Hey, GB...you might wanna check that sucker..That pot has a HOLE in the side of it....ain't never gonna hold no water...sad_smiles :wink: 






you kNOW I'm j/k, Jim


The other Jim:cheers: ....GREAT WORK !!!!!


----------



## 3192 (Dec 30, 2004)

Jim....I've actually had people ask if I was going to 'fill in' the holes on some of these turnings. Too funny! Made it to the 11" depth mark this evening and shut it down because of the noise level. It's not the quietest operation in the 'hood! gb


----------



## Slip (Jul 25, 2006)

Guess if you don't know what goes into a project like that, not everyone can appreciate the form. To me, that is fantastic and can really appreciate the beauty and amount of talent to make one of them things. Hollowing out a form like that is very rewarding knowing how it is done. Guess that is why I like hollow forms now myself and envy anyone that can turn out a project of that scale. Keem the progress comming, it is going great.


----------



## Too Tall (May 21, 2004)

That piece is definately going to have some character. Can't wait to see it when you get it finished.


----------



## dicklaxt (Jun 2, 2005)

I know just what you are going thru with that steady,,,its very similar to mine. It sure takes a fine touch to keep the cutter from digging into the material as it releases from the material, crosses the void and contacts the material again. I'll bet you are holding your breath on that operation ,great job.
dick


----------



## 3192 (Dec 30, 2004)

I finally finished the boring process. Talk about a pain in the kazoo! That mesquite endgrain is like cutting concrete. My final boring depth ended up at 14". The tool tip was about 15" off of the tool rest! Talk about a long stretch without support. The tool started to chatter a little so I stopped at that point. I'm in the process of sanding and finishing. I'll use the Min-Wax 209 Natural starting the wetsanding at 220 and go through 1000 grit. I hope to have it completed by the end of the weekend. I'll still need to reverse chuck it to complete the bottom foot. The last picture shows some of the marbled grain...awesome looking with the oil on it! Keep your tools sharp! jim


----------



## Juicy (Jun 19, 2007)

That's beautiful. My dad turns wood for fun, and he gives me and my sisters gifts that he turns for christmas, and birthdays. It's so much more special than anything money can buy. Keep up the good work!!


----------



## Tortuga (May 21, 2004)

Spectacular, Jim !!!!! Can't wait to see the finished work...
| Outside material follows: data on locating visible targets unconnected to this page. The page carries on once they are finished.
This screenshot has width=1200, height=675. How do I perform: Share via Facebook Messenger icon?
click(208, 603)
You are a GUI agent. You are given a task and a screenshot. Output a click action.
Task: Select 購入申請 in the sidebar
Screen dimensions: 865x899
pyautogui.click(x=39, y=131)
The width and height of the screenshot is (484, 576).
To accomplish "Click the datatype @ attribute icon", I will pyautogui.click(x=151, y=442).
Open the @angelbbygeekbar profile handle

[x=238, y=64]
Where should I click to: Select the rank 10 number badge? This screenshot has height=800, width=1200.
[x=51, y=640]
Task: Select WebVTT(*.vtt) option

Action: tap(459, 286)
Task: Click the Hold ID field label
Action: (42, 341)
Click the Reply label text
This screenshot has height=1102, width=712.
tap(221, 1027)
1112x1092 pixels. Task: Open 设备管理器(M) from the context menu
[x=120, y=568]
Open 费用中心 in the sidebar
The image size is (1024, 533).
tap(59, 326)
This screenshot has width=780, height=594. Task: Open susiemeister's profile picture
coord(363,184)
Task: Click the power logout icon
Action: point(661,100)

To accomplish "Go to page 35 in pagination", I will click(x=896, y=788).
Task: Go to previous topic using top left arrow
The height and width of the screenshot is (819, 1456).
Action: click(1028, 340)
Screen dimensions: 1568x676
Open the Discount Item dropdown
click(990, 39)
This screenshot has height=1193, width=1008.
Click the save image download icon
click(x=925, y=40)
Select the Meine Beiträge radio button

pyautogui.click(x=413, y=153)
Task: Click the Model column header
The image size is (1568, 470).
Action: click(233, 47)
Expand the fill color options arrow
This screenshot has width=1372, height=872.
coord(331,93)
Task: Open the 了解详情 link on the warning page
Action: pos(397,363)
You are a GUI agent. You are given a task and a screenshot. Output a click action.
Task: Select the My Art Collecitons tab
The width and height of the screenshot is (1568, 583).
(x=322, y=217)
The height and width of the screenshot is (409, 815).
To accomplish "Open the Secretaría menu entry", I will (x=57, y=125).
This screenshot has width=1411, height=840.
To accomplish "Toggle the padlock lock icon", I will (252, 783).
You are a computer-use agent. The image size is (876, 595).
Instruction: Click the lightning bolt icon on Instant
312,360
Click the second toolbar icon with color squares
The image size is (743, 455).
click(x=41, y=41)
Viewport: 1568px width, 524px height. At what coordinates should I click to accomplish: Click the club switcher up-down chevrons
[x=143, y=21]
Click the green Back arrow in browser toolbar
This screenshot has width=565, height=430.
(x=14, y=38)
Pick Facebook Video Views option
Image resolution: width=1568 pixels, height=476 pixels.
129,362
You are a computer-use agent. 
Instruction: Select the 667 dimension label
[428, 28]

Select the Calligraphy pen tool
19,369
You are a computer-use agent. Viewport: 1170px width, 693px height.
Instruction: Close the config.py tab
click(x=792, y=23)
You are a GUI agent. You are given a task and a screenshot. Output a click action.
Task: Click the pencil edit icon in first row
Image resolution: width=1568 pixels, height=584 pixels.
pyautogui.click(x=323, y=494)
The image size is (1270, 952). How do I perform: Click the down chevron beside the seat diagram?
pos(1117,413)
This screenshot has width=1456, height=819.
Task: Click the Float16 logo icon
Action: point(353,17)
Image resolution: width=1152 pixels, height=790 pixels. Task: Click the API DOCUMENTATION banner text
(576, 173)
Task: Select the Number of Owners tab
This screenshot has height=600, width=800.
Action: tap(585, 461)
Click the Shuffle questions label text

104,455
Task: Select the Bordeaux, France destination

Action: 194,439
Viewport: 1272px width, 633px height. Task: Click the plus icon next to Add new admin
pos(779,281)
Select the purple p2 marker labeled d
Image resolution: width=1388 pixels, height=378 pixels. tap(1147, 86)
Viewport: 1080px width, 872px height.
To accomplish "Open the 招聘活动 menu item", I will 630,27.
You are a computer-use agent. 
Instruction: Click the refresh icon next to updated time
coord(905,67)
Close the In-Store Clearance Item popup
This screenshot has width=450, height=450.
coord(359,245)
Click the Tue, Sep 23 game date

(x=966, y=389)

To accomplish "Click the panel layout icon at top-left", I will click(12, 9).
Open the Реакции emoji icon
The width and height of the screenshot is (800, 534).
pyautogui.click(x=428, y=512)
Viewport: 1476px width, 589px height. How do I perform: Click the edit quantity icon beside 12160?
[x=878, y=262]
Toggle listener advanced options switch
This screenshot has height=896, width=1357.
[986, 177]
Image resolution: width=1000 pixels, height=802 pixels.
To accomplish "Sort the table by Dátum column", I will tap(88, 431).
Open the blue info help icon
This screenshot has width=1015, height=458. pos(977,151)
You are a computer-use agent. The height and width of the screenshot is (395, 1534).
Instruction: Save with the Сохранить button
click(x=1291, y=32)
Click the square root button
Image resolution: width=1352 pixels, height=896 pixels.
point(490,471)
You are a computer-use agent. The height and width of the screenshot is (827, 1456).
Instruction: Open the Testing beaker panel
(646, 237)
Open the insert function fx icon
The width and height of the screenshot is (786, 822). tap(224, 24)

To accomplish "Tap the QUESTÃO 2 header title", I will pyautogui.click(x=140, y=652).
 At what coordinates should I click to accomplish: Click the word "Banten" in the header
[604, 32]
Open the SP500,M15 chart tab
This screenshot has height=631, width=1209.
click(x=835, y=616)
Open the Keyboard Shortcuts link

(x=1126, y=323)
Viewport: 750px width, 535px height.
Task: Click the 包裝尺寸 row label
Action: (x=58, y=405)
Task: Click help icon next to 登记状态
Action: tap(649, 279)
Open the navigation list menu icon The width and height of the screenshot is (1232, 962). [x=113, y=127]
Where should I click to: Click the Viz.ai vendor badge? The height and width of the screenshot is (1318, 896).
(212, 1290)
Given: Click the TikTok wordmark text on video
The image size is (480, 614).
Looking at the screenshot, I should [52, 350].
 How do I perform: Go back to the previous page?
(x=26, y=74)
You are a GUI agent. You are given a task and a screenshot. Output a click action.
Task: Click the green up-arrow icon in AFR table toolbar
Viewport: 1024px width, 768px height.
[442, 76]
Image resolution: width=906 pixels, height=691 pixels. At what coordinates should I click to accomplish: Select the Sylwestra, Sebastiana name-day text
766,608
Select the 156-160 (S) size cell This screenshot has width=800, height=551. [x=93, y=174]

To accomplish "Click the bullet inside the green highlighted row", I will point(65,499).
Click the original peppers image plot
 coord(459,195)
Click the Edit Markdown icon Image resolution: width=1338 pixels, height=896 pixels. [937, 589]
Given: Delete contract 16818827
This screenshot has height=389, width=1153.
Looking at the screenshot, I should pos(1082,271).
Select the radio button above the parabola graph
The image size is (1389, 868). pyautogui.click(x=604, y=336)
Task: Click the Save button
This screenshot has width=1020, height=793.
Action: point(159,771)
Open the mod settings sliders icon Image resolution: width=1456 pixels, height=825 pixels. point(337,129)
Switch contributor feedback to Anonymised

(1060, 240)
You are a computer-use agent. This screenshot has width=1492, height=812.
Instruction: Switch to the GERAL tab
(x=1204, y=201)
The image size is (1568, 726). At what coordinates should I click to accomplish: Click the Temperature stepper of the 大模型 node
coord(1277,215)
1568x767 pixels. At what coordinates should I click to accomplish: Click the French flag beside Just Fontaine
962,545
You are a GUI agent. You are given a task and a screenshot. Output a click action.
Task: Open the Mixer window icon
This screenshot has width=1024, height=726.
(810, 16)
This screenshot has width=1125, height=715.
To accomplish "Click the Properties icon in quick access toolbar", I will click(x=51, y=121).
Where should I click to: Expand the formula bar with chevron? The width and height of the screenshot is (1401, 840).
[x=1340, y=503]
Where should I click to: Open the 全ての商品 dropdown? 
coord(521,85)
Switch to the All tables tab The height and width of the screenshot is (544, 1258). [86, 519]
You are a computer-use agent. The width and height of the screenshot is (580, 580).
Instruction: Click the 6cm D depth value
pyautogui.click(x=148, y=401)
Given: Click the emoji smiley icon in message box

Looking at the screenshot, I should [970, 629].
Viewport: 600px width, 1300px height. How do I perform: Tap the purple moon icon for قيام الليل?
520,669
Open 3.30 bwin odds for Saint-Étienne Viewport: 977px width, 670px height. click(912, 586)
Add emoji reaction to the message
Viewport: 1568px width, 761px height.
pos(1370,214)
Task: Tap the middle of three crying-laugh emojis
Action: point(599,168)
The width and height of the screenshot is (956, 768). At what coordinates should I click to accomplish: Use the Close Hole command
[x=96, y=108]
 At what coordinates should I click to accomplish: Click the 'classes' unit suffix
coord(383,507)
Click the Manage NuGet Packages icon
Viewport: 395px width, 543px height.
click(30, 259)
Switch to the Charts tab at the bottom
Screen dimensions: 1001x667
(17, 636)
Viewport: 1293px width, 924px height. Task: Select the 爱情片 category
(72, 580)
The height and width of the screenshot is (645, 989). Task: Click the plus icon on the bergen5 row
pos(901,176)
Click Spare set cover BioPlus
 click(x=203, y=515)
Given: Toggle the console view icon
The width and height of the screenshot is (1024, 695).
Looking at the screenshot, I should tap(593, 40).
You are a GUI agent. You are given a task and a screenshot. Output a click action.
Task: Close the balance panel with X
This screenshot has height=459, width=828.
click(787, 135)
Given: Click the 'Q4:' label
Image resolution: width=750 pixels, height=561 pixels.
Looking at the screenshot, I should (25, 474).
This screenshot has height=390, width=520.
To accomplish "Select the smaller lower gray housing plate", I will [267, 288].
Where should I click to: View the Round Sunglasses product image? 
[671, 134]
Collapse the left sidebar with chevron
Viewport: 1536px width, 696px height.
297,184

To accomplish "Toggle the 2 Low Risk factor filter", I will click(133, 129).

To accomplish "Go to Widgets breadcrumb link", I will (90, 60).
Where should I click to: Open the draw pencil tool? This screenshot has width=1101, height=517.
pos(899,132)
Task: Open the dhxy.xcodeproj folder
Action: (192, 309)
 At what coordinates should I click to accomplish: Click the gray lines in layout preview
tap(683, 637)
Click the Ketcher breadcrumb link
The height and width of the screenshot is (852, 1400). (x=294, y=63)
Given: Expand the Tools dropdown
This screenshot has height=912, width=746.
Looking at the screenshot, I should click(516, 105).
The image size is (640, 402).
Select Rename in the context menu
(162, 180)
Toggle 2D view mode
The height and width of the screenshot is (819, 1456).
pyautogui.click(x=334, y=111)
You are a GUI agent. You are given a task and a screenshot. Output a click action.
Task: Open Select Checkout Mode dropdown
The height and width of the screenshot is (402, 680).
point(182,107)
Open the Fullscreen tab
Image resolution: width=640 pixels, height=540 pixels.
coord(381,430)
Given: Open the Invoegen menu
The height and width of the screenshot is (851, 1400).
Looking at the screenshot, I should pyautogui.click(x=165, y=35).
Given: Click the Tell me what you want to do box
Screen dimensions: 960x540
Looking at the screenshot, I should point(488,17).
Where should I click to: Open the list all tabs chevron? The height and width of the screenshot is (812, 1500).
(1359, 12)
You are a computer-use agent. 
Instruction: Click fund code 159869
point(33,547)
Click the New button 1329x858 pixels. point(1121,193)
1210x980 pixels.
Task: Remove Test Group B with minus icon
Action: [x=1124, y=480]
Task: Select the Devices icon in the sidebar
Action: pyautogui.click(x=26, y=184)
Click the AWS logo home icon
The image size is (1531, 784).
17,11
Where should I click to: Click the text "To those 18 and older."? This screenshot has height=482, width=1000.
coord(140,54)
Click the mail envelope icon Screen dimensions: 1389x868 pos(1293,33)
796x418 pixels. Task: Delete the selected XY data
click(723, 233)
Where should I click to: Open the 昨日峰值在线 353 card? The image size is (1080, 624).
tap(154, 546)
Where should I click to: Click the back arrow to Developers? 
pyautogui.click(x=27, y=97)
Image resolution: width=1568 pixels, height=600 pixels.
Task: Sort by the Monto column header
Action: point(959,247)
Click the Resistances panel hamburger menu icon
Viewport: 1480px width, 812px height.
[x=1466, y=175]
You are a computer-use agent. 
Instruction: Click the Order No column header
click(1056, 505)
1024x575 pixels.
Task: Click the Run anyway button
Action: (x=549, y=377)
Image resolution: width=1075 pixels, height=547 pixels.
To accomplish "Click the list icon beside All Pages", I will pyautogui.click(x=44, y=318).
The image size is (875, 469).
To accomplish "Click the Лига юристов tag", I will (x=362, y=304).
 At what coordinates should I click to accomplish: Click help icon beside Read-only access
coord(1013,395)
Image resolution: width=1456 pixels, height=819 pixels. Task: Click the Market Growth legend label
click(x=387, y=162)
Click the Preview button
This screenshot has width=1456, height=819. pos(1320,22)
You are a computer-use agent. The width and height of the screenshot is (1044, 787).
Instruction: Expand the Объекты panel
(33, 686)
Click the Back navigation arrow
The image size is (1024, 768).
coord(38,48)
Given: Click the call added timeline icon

15" ????..Gad..if my tool tip gets over an inch from the rest I am in deep Doo-Doo. 


Hmmmmm...One of these days....Naaaaaahhhhh ..No way...

The Other Jim


----------



## Hooked (Oct 15, 2004)

You do some beautiful work Jim. Thanks for sharing it with us.

Bob


----------



## Haute Pursuit (Jun 26, 2006)

Man, that piece is gorgeous!


----------